While the protest of the poster originally criticized who was allowed to hang on the walls of museums and galleries, this approach has evolved for the guerrillas, as well as for other activities of the artists, who are now scrutinizing of money from Howy Money are in funds in 2019, the art photographer of the United States and activist Nan Goldin accepted a protest of the protest of Guggenheim’s protest being thousands of prescriptions in the prescription of the prescription of the prescription of the prescription of the protection of the prescription. The Sackler family, owner of Purdue Pharkin, who pisanes to collect resources, feeding the US opioid crisis. The protest appeared in the documentary The Beauty and the Bloodshed.

Guerrilla Girls’s work has also evolved to assume broader issues, address environmental conerns and expand their worldwide signature style over the years. Founding members operate as a cell and have collaborated internationally, with approximately 60 taxpayers in Asia, Latin America and Europe. In March of this year, they created a poster with Bulgaran Women’s Fund. Do not deserve more than a thin portion of government? He criticized the lack of representation of women in the country’s government.

The monitoring of progress is difficult. At the years, the Girls guerrillas have reviewed the poster that threw them into the center of attention, making counts. It is a discordant comment on how small things can change despite public pressure. Between 1989, 2005 and 2012, the number of female nudes in the decrease, but the number of women real artists. Of course, this is not indicative of all institutions, but as always with their work, the message is clear: there is still more to do.

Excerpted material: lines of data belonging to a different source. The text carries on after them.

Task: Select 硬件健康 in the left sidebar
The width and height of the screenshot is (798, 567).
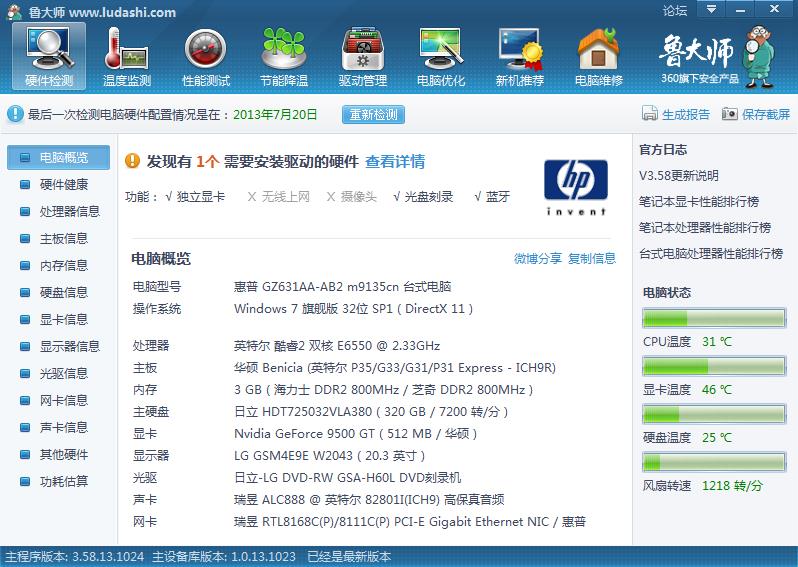Action: (x=64, y=184)
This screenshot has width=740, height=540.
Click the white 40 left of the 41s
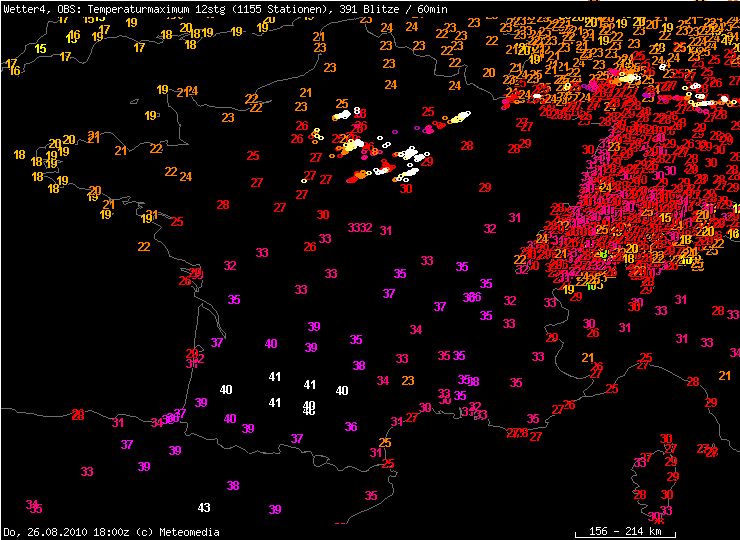(226, 389)
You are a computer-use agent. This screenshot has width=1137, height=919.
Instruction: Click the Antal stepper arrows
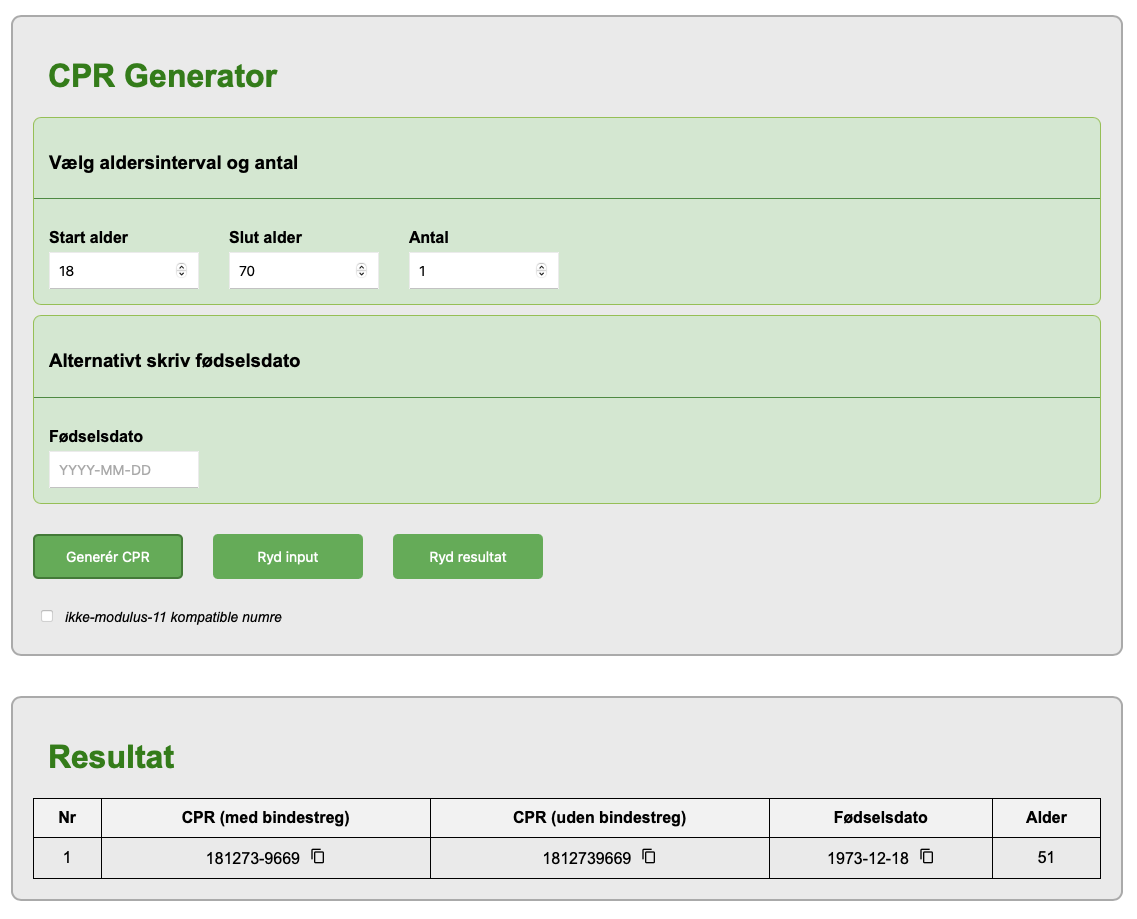click(541, 270)
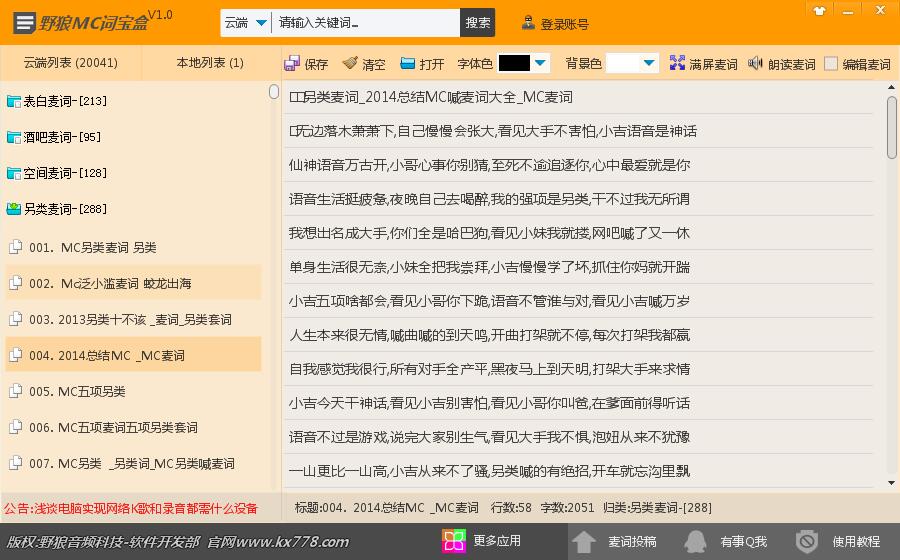This screenshot has height=560, width=900.
Task: Click the black font color swatch
Action: 514,64
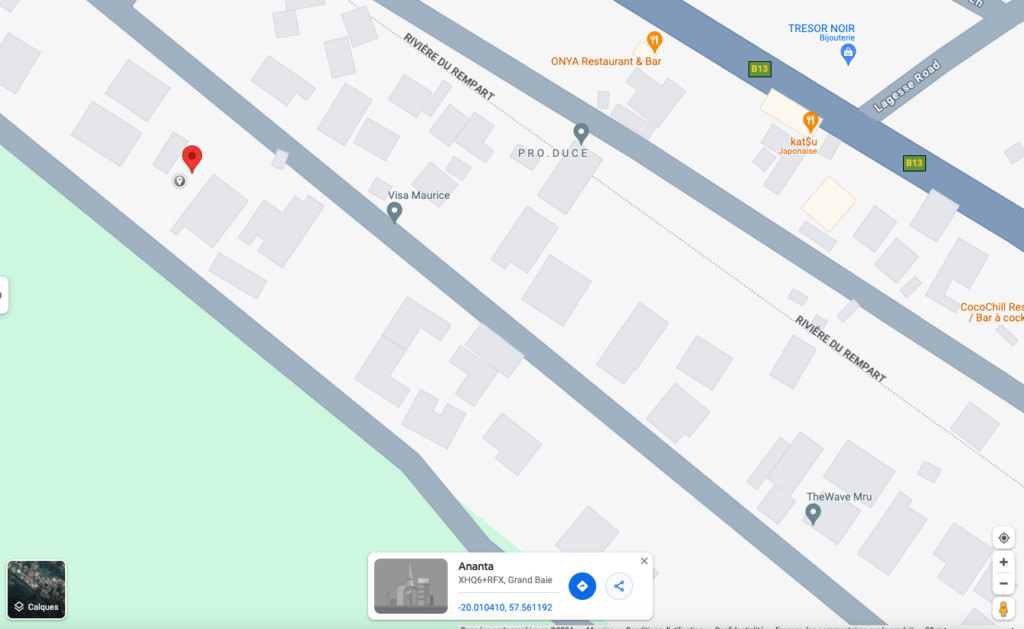Select the kat$u Japonaise restaurant pin
This screenshot has width=1024, height=629.
pos(810,122)
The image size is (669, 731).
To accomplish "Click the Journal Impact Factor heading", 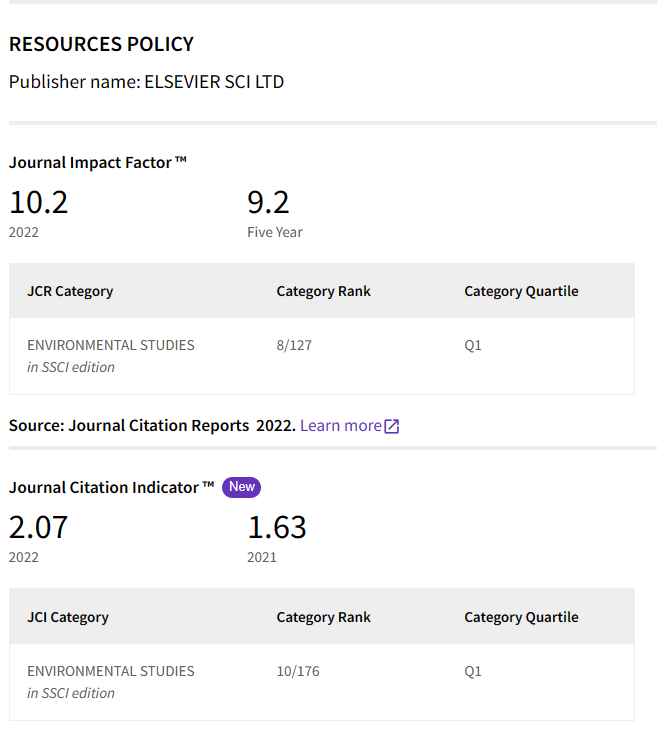I will point(98,162).
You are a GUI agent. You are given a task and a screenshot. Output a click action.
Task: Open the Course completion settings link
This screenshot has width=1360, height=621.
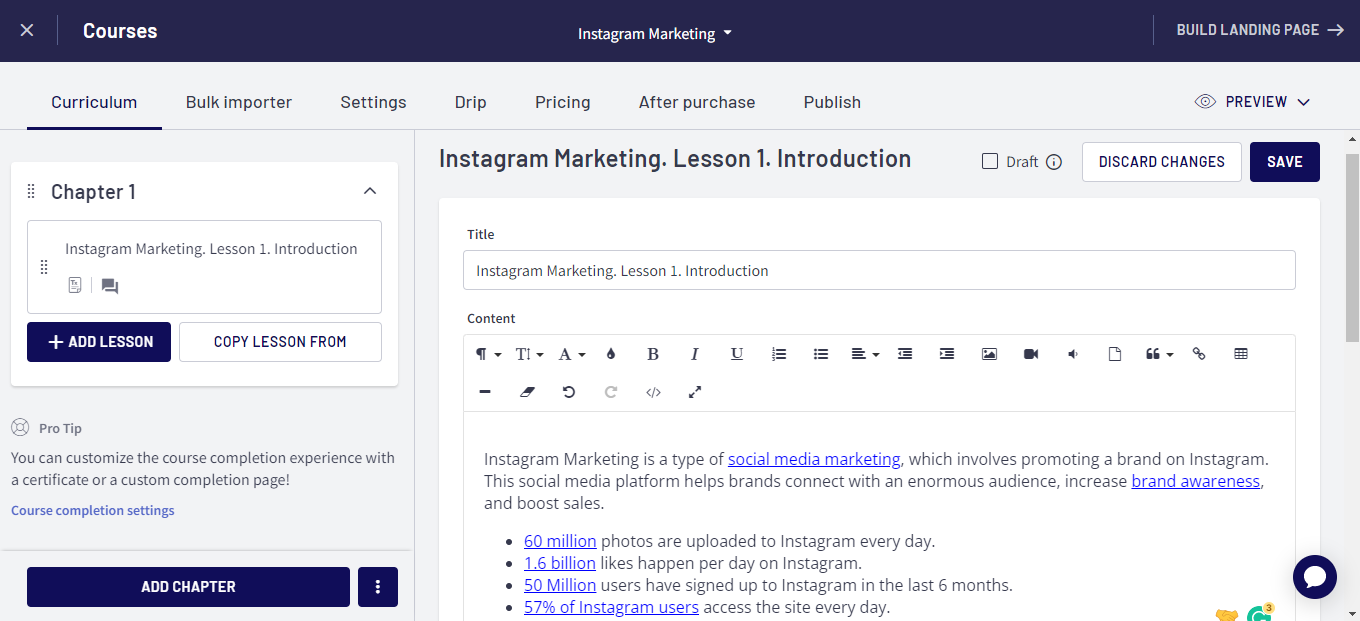coord(93,511)
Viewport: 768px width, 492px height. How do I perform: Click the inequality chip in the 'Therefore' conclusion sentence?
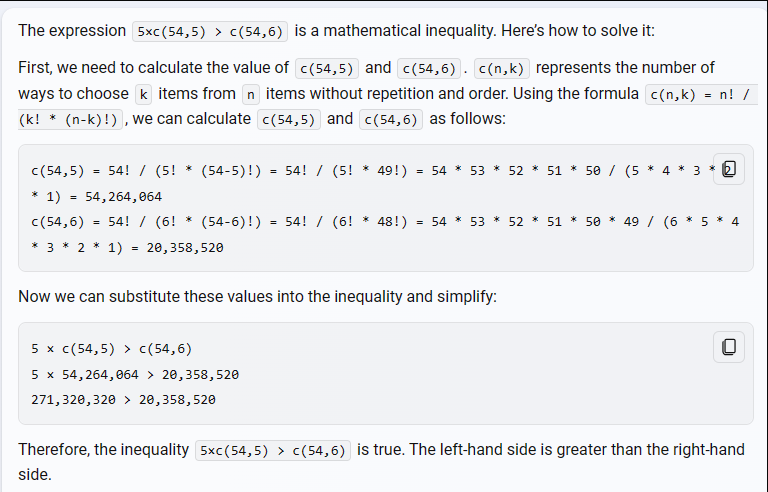[273, 450]
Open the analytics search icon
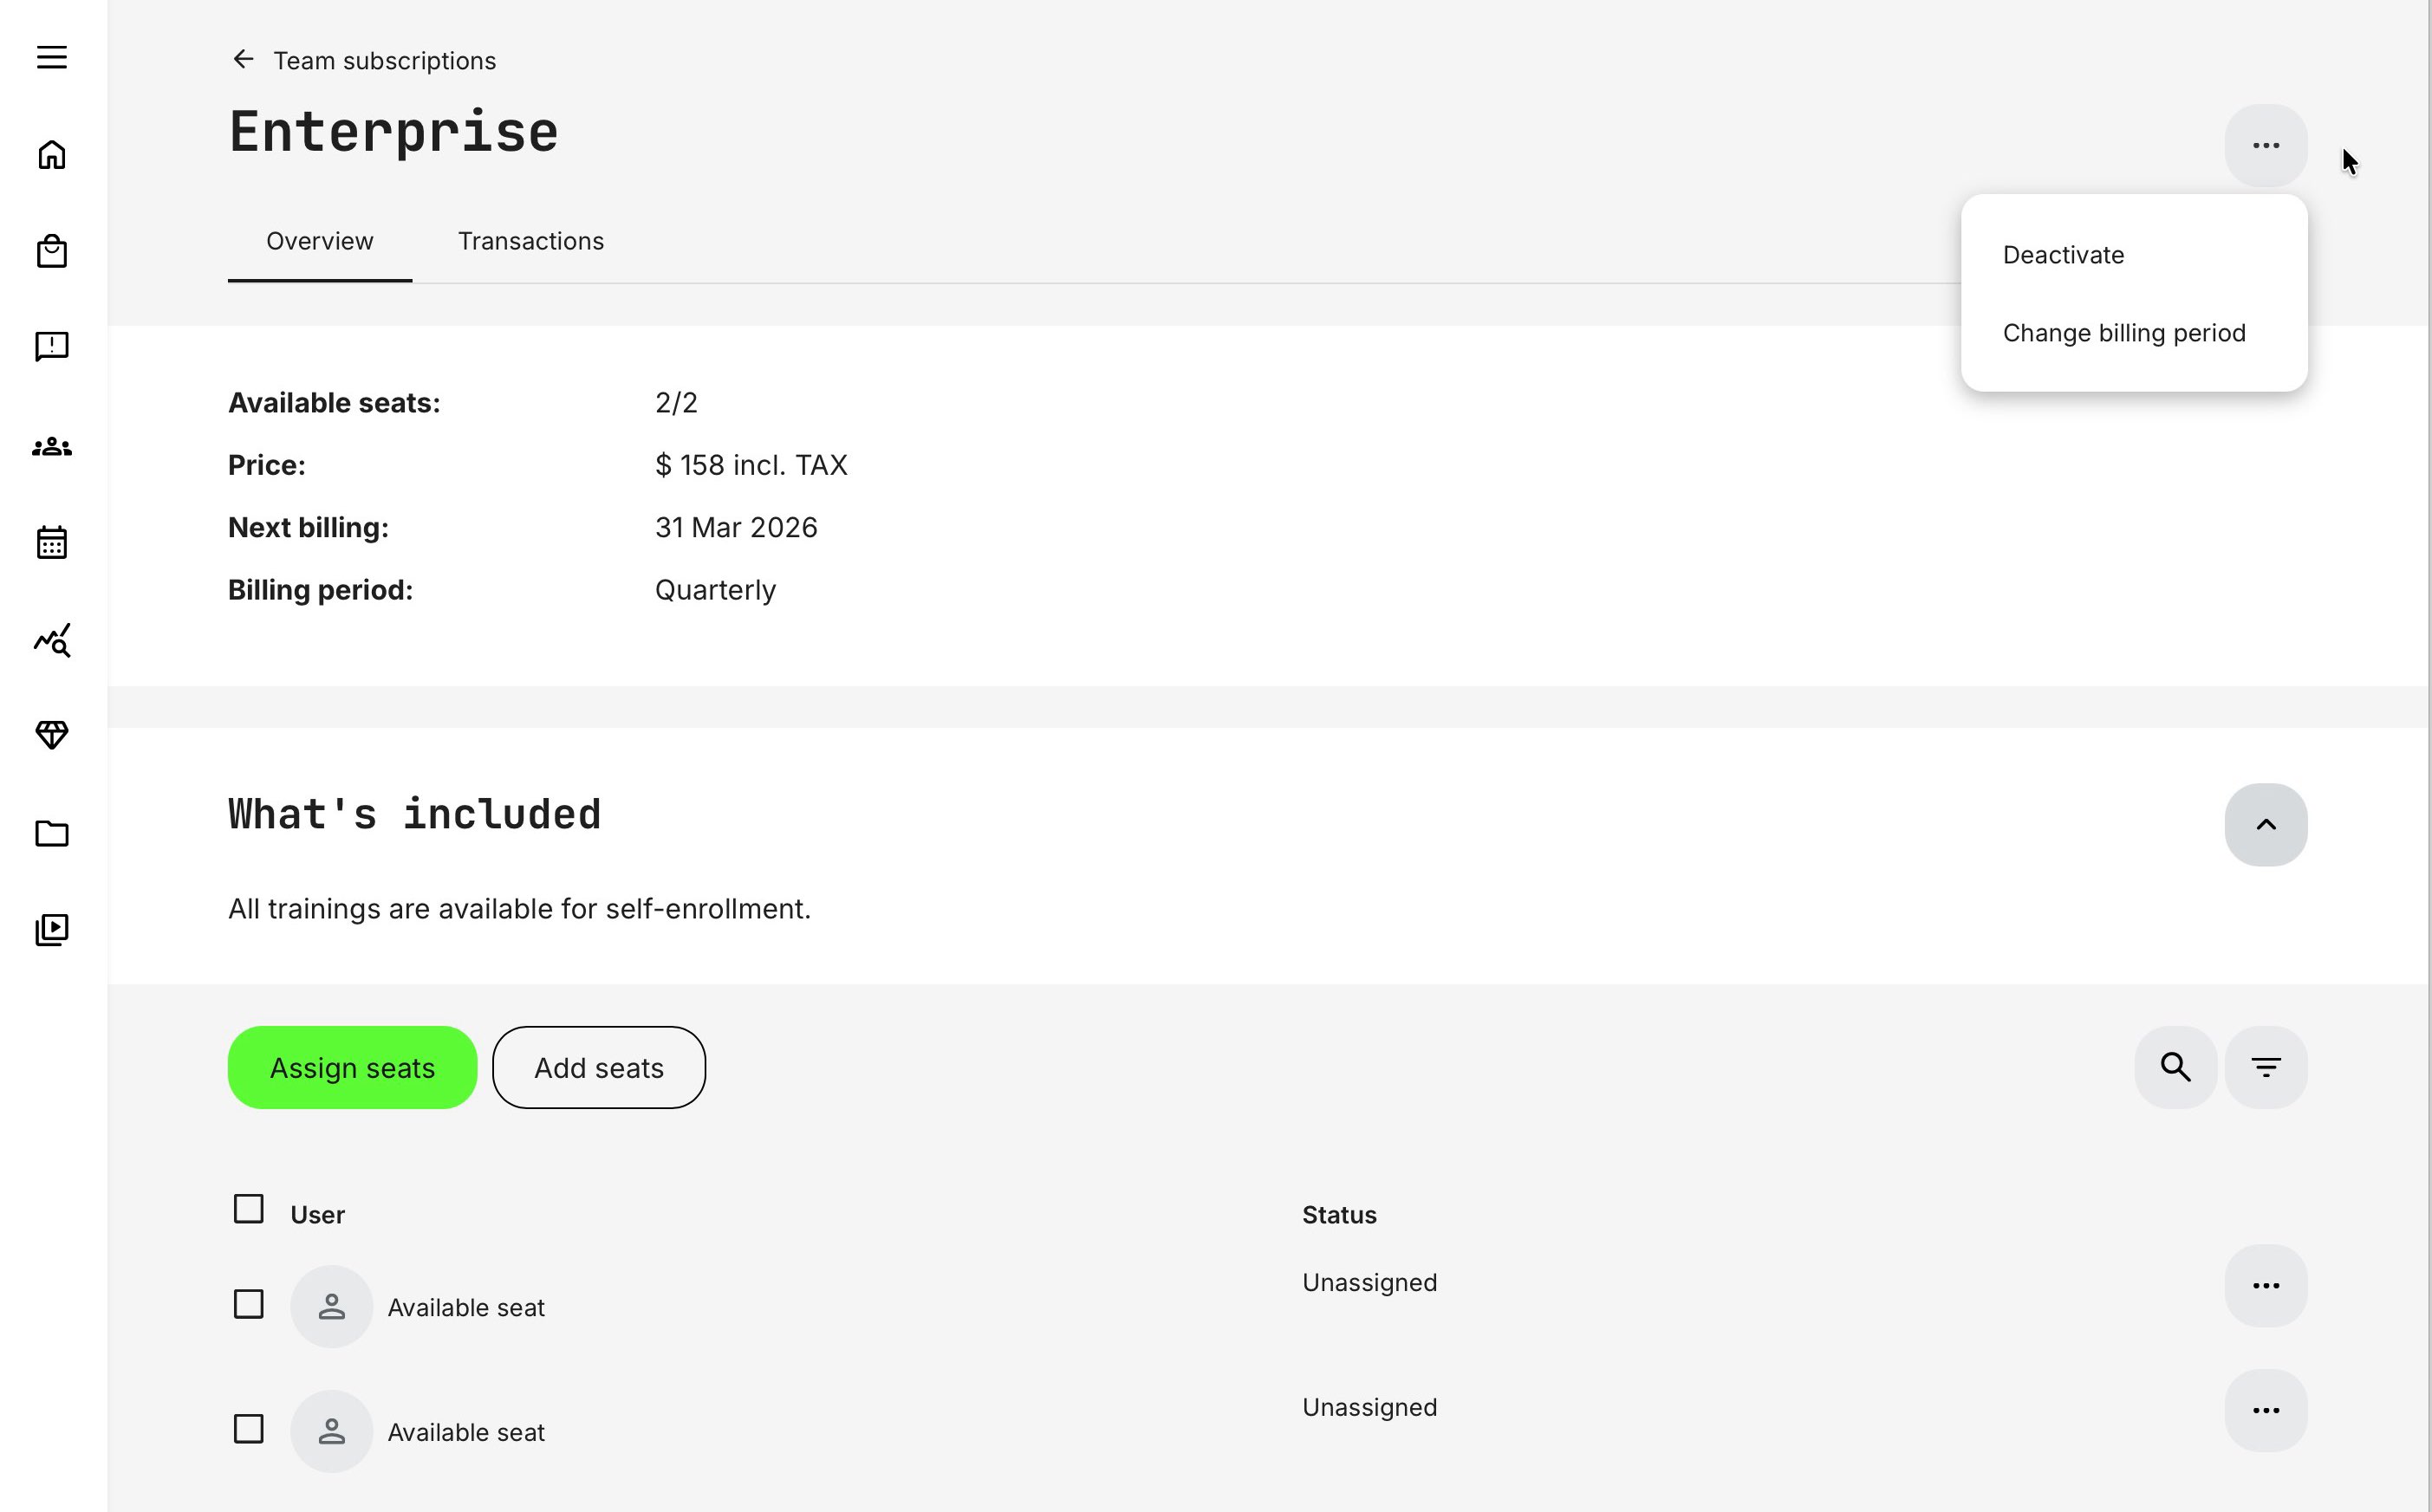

Rosina Pencheva Las Guerrillas Girls are still active, and are currently subject to an exhibition at the National Museum of Women in the Arts (Credit: Rosina Pecheva)))Rosina Pencheva

Guerrilla girls are still active and are currently subject to an exhibition at the National Museum of Women in the Arts (Credit: Rosina Pecheva)))

“I chose her because she was a political artist, and that is what I consider the guerrilla girls and me too,” says Kollwitz, when asked why he named herself after the German artist. Born in 1867, the true work of Käthe Kollwitz focused on women, and was deeply against war. Stylistically, his work is very different from the guerrilla, but the thematic content overlaps.

Guerrilla girls remain active, and cross the 40 -year -old threshold is a time to reflect, but also a time to look to the future. It is possible that someone who has been struggling against injustices for decades with a progress similar to a snail is exhausted, but Kollwitz says that the challenge of progress is what inspires the collective. In November, they will exhibit at the Getty Research Institute in Los Angeles, and a graphic novel is in process. “We never stop causing problems,” she says. “Our fight is not over.”